For the U.S. potato and beef industries, nothing has changed under the new agreement but under USMCA, the U.S. will allow 9,600 metric tons of refined sugar from Canadian sugar beets into this country annually, according to Luther Markwart, executive vice president of the American Sugarbeet Growers Association.
The current agreement on sugar between Mexico and the U.S. will remain the same under USMCA, he said.
Idaho sugar beet farmers brought in $305 million in farm cash receipts last year, ranking that crop as the No. 6 Idaho farm commodity.
The U.S. imports about 3 million metric tons of sugar a year so the 9,600 metric ton amount won’t have an impact on U.S. sugar farmers, Markwart said, especially since that could easily be offset by reducing the amount of sugar allowed into the U.S. from Mexico by that same amount.

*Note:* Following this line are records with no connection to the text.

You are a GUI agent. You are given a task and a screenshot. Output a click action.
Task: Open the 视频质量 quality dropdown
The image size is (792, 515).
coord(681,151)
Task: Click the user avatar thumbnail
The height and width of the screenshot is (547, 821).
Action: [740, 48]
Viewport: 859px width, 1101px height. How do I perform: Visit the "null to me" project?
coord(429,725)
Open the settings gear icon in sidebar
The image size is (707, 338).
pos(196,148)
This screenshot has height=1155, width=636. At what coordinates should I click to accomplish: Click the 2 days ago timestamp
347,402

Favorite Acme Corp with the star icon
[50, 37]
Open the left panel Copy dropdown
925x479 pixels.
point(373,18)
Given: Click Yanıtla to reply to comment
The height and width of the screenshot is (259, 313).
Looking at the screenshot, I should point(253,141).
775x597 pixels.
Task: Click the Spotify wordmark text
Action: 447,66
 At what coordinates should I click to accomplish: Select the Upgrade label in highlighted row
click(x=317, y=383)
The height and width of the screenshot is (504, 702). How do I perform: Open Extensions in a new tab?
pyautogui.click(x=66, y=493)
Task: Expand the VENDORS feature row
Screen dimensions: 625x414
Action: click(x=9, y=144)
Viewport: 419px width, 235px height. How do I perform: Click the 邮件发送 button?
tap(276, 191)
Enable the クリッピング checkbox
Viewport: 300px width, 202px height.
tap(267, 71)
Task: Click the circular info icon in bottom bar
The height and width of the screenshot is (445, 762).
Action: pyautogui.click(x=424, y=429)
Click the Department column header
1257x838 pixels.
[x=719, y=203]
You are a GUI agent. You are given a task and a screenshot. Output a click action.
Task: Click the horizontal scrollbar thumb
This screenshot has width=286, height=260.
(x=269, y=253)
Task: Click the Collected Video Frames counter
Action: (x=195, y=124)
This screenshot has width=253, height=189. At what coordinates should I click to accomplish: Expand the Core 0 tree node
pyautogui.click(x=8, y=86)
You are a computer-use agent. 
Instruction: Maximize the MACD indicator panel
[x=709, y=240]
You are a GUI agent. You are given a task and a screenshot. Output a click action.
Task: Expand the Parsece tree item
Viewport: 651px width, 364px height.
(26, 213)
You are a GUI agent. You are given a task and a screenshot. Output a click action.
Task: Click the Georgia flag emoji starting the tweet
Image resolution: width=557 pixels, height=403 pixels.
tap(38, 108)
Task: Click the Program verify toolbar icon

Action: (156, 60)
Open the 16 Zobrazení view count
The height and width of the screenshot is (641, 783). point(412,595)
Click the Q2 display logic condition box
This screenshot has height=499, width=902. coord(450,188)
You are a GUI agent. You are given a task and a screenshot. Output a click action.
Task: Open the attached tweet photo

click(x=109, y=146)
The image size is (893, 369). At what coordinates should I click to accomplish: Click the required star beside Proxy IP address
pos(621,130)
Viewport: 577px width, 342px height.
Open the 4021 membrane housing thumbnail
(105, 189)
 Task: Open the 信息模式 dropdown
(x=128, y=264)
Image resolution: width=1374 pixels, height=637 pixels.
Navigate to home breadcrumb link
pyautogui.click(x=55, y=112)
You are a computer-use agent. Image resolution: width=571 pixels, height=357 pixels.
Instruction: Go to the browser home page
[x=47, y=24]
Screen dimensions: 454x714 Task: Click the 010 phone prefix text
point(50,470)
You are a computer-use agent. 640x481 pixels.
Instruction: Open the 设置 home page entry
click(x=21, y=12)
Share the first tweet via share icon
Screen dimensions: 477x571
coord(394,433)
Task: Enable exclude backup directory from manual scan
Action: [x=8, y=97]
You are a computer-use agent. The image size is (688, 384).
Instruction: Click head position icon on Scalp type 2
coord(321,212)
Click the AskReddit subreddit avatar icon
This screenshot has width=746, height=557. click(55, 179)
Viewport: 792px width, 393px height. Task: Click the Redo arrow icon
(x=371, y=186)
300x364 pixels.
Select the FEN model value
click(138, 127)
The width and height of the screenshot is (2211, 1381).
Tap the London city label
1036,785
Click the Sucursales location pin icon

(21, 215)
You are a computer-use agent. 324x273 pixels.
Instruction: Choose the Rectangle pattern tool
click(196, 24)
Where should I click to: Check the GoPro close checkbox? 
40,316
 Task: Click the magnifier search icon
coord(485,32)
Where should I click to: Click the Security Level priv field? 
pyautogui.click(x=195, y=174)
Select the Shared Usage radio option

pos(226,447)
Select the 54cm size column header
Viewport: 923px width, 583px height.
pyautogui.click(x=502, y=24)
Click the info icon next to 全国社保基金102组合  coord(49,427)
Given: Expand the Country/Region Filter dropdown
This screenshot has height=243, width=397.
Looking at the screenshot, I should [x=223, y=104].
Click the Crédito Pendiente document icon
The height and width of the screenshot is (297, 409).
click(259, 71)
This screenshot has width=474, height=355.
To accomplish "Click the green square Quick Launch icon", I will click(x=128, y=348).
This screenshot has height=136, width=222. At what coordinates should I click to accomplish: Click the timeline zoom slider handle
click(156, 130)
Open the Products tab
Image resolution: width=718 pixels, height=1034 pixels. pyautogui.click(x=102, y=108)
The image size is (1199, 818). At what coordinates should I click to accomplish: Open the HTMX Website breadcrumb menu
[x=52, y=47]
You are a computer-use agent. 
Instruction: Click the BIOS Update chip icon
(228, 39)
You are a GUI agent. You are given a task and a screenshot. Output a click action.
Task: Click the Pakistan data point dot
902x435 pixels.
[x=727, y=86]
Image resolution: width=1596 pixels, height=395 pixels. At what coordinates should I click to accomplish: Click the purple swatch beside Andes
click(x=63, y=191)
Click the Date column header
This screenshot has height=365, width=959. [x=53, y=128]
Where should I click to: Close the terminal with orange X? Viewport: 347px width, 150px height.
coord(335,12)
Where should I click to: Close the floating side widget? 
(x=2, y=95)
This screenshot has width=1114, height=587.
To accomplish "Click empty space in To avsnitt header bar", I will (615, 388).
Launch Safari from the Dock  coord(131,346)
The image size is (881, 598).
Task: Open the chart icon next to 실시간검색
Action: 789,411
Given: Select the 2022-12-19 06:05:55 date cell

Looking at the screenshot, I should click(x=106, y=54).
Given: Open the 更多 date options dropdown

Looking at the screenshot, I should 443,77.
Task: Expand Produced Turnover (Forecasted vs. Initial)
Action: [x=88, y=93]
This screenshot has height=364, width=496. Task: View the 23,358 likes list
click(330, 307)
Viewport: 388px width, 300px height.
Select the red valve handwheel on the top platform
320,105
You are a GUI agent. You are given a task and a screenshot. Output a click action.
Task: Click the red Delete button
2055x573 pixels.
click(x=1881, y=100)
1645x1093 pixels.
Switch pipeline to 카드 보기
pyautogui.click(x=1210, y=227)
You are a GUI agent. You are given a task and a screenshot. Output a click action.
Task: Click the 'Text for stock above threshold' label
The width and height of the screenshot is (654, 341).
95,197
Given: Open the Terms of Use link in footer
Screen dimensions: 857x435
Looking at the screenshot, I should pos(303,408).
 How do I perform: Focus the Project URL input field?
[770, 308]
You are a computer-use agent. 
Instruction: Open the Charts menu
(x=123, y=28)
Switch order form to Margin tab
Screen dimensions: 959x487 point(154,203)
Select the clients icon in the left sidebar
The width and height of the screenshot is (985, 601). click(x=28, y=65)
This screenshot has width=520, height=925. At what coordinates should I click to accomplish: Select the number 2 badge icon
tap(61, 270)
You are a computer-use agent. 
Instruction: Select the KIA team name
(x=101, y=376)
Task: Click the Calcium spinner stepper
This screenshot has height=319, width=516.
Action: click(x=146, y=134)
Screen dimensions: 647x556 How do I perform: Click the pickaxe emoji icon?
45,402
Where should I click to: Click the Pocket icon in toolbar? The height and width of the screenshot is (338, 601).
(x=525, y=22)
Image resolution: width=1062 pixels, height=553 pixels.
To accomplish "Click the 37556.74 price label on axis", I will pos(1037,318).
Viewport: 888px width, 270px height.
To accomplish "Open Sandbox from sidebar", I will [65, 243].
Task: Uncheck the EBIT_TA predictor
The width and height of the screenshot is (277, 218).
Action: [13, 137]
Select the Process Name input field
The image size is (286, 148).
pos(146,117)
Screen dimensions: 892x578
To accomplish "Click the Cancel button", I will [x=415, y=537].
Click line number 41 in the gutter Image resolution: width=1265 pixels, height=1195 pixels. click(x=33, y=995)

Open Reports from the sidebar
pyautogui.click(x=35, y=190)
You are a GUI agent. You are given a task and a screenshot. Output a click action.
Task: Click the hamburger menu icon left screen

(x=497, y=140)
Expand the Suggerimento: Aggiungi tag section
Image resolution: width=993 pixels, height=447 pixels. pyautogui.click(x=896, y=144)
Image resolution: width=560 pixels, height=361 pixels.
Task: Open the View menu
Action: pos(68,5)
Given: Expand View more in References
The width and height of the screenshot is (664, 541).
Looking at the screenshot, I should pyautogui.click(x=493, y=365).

“Yes, we took a little hit, but it doesn’t amount to much and it’s nothing to worry about,” he said.
Canada is the top destination for U.S. agricultural products, with $22 billion worth of U.S. ag products shipped there last year, and Mexico is third at $18 billion, behind China ($21 billion).
Mexico and Canada combined purchase 28 percent of all U.S. food and agricultural export in 2017, according to the U.S. Trade Representative’s office.